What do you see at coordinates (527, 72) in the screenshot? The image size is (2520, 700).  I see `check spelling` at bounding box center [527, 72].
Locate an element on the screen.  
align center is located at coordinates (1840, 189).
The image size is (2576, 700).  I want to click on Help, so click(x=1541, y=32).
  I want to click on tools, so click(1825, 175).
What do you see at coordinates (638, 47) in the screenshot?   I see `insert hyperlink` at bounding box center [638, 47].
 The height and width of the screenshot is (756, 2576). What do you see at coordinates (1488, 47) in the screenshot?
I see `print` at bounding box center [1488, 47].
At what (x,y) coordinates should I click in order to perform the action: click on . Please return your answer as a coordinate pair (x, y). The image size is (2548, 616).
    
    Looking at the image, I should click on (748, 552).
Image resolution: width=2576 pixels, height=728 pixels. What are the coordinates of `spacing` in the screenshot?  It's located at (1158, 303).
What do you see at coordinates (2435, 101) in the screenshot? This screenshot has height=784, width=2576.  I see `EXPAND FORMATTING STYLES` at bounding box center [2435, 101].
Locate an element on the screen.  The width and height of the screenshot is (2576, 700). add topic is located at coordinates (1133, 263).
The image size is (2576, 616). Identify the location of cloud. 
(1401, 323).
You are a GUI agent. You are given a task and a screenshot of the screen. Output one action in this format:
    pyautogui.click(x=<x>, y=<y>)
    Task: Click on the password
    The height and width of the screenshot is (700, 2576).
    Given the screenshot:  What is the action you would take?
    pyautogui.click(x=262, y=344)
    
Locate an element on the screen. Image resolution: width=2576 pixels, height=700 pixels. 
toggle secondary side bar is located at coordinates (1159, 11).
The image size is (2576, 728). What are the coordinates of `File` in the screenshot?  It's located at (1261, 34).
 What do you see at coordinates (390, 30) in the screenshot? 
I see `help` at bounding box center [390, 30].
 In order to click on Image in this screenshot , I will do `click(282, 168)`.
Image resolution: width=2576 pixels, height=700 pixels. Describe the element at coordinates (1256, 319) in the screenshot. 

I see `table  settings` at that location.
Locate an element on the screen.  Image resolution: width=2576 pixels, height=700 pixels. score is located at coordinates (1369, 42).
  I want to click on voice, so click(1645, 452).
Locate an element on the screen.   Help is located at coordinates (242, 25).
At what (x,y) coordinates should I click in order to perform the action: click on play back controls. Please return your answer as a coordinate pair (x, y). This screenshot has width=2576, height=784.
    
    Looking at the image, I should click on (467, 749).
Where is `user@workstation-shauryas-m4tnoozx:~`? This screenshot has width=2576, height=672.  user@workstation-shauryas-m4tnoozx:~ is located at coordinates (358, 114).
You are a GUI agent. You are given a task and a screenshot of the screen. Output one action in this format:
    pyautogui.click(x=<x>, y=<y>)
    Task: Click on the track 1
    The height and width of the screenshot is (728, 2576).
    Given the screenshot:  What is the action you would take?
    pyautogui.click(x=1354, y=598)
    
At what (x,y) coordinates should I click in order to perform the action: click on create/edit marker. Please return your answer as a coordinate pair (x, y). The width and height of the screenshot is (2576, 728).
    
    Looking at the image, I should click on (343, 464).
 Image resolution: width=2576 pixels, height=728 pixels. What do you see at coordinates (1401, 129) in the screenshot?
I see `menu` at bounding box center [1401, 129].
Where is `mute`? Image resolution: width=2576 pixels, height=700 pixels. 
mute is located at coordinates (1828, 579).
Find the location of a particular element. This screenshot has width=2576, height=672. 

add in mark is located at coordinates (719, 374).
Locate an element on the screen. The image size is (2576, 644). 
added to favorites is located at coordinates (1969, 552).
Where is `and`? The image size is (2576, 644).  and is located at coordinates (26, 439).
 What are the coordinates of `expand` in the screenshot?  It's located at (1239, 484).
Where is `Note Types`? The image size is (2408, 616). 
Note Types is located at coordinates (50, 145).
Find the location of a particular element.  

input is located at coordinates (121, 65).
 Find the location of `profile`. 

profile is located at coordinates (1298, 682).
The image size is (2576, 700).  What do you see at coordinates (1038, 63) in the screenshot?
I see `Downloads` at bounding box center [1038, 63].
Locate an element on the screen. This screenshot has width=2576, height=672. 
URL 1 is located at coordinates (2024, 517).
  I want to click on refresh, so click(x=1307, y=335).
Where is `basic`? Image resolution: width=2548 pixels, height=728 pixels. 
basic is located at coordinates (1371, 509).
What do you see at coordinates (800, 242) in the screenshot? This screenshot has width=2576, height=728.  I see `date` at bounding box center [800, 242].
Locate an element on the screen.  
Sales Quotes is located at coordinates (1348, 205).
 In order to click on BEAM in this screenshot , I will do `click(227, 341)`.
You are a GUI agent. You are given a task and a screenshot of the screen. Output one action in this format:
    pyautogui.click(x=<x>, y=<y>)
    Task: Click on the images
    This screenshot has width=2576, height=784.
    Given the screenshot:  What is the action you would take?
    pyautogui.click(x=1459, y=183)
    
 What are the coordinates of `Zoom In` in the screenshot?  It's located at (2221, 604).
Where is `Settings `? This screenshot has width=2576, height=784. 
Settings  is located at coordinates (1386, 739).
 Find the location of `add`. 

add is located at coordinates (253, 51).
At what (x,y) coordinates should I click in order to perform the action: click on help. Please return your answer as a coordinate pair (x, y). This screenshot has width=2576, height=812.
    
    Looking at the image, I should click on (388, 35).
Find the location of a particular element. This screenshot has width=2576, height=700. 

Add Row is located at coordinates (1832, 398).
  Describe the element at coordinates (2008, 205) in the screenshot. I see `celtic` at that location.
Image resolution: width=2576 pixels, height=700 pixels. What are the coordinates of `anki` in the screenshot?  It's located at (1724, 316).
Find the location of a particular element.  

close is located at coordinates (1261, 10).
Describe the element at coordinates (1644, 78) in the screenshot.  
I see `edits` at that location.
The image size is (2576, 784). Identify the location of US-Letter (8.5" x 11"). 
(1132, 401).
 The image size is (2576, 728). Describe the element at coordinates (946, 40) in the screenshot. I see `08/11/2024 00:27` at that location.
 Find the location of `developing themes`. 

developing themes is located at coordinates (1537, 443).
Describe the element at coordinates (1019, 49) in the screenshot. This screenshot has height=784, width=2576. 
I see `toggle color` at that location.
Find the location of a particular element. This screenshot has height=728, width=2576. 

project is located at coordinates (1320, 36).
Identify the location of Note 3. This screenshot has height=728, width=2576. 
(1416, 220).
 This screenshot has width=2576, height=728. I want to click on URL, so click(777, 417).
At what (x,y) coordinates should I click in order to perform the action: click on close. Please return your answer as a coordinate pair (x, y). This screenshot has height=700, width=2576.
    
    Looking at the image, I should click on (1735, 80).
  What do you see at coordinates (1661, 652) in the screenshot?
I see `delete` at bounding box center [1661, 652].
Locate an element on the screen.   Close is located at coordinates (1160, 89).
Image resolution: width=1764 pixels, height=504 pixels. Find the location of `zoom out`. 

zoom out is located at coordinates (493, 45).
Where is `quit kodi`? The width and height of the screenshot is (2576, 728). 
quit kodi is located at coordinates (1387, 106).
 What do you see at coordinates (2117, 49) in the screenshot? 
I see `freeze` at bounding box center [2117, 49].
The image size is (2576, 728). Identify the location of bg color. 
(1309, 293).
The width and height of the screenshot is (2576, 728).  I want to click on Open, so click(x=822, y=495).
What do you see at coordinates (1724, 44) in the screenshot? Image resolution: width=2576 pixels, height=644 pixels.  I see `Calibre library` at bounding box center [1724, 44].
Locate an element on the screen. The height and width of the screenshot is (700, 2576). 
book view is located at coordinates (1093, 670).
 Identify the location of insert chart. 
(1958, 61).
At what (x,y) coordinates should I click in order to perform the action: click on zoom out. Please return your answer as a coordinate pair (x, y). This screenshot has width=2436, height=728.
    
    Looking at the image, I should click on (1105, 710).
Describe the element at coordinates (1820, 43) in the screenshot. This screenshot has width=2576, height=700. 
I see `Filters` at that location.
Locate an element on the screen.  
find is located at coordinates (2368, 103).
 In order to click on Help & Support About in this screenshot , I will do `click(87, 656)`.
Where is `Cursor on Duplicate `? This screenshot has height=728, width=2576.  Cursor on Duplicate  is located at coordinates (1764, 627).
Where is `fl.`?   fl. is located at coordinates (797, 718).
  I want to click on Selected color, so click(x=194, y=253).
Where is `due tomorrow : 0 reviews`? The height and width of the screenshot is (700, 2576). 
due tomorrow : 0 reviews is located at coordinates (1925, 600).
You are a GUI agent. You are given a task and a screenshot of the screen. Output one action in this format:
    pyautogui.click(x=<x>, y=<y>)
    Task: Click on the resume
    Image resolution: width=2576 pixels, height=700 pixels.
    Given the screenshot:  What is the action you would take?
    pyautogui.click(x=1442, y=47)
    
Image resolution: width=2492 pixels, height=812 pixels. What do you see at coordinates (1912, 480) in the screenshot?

┄┄┄┄┄┄

▶ [WHAT IS BEING ASKED]: Give everything from the start of the records above down to the line containing "I want to click on tools, so" as a JSON list of strings, one string per line, leaving out blank lines.

▶ [RESULT OF THE EXERCISE]:
[
  "What do you see at coordinates (527, 72) in the screenshot? The image size is (2520, 700).  I see `check spelling` at bounding box center [527, 72].",
  "Locate an element on the screen.  ",
  "align center is located at coordinates (1840, 189).",
  "The image size is (2576, 700).  I want to click on Help, so click(x=1541, y=32).",
  "  I want to click on tools, so click(1825, 175)."
]